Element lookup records
• • • • • • •

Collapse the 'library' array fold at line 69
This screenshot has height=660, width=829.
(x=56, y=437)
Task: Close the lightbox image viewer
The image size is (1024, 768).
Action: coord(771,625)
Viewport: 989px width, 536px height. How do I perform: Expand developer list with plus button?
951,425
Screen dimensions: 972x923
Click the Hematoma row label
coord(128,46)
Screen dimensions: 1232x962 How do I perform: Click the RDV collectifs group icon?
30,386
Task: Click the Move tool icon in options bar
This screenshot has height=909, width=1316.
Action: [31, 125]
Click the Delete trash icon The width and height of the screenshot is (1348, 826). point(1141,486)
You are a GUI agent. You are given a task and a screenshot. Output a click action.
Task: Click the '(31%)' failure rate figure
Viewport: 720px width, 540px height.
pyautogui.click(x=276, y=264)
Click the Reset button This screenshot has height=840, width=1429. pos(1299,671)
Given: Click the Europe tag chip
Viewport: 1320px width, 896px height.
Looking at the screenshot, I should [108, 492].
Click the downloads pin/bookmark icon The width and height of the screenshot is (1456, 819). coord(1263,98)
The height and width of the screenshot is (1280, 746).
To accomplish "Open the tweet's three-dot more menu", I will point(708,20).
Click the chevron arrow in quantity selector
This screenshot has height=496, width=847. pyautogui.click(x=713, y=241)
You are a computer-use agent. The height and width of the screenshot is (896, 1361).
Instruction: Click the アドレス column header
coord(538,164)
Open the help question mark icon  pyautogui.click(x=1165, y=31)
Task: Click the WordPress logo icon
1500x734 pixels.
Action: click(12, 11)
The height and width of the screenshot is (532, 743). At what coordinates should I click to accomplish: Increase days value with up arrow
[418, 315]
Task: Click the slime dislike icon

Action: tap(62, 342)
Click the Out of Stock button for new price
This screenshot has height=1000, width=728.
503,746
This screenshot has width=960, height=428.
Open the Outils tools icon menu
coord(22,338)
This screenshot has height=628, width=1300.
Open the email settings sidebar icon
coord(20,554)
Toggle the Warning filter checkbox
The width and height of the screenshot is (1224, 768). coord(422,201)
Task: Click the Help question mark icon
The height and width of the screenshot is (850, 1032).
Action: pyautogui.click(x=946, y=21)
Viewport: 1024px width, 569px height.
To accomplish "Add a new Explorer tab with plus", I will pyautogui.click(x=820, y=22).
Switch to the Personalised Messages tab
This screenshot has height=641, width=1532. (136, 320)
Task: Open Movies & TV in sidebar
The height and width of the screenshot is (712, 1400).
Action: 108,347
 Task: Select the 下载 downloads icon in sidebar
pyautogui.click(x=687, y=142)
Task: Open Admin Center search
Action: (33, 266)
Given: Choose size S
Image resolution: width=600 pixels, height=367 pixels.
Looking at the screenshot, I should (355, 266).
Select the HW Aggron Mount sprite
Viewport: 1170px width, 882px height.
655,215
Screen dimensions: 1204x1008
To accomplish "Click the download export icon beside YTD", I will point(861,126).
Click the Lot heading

• • • • • • •

Select each line in the rows above that contains the word "will", and copy those lines out.

To accomplish "Open the tweet's three-dot more menu", I will point(708,20).
To accomplish "Add a new Explorer tab with plus", I will pyautogui.click(x=820, y=22).
To accomplish "Click the download export icon beside YTD", I will point(861,126).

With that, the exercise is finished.